[Задания]
(1) Выпишите все календарные даты из текста о пропавшем Романе ниже.
(2) Перепишите слово в слово часть текста о пропавшем Романе ниже: от слов «Больше Роман не» до слов «трехсотыми называют раненых.» включительно.

[Текст для чтения]
○ ○ ○ ○
Больше Роман не связывался с женой.
3 июня с Татьяной из госпиталя связался мужчина, покинувший колонию вместе с Романом. Он сообщил, что 28 мая Роман пошел на задание и не вернулся.
30 июня войсковая часть, к которой приписали Романа, официально признала его без вести пропавшим. Военный следственный отдел по Новочеркасскому гарнизону добавил: «Сведений о гибели либо о получении ранений не имеется».
Тогда Татьяна позвонила на горячую линию Министерства обороны.
— Они говорят, что списки приходят через 2–3 месяца. А если даже и погиб, они не имеют права сообщать. Перезвонили, сказали: «Ни в двухсотых, ни в трехсотых его нет. Числится в строю», — вспоминает она.
Кодом 200, или двухсотыми, принято обозначать убитых в бою, трехсотыми называют раненых.
○ ○ ○ ○
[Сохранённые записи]
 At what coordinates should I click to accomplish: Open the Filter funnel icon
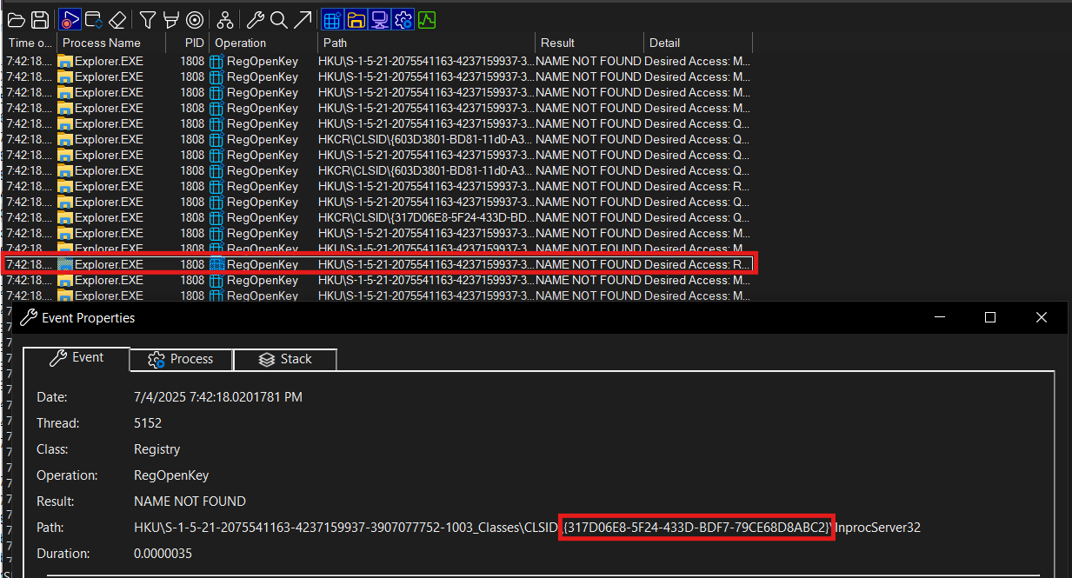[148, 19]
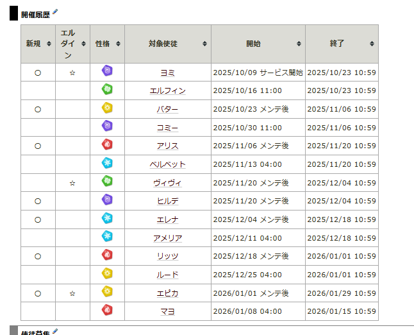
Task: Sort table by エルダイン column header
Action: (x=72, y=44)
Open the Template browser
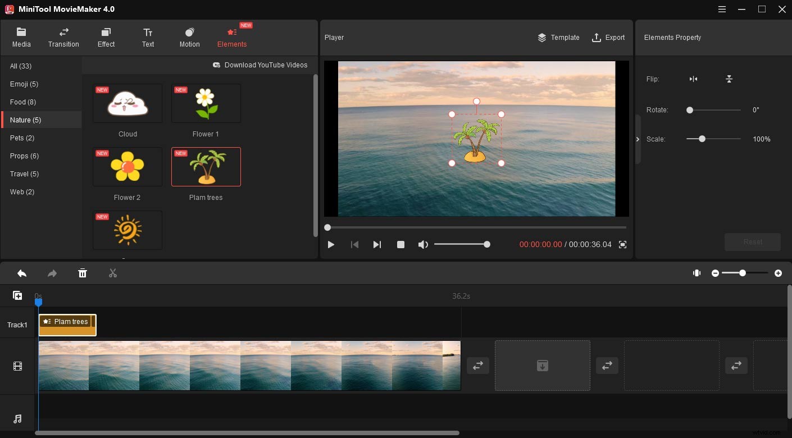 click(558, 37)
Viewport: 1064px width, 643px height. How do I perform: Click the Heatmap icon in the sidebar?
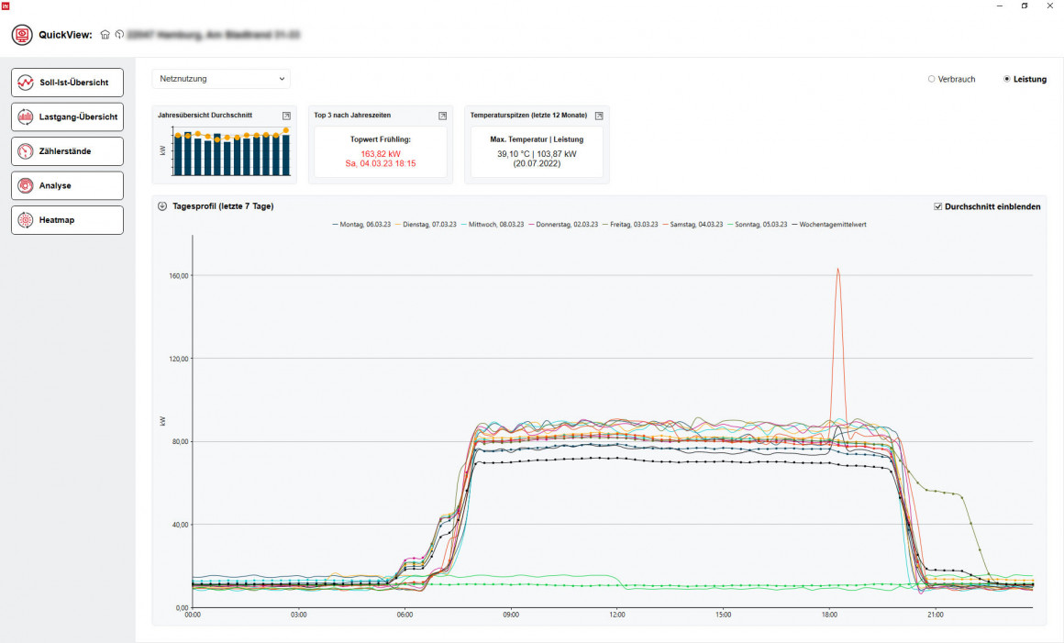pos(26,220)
○ ○ ○ ○
[Ответы к заданиям]
(1) 3 июня, 28 мая, 30 июня

(2)
Больше Роман не связывался с женой.
3 июня с Татьяной из госпиталя связался мужчина, покинувший колонию вместе с Романом. Он сообщил, что 28 мая Роман пошел на задание и не вернулся.
30 июня войсковая часть, к которой приписали Романа, официально признала его без вести пропавшим. Военный следственный отдел по Новочеркасскому гарнизону добавил: «Сведений о гибели либо о получении ранений не имеется».
Тогда Татьяна позвонила на горячую линию Министерства обороны.
— Они говорят, что списки приходят через 2–3 месяца. А если даже и погиб, они не имеют права сообщать. Перезвонили, сказали: «Ни в двухсотых, ни в трехсотых его нет. Числится в строю», — вспоминает она.
Кодом 200, или двухсотыми, принято обозначать убитых в бою, трехсотыми называют раненых.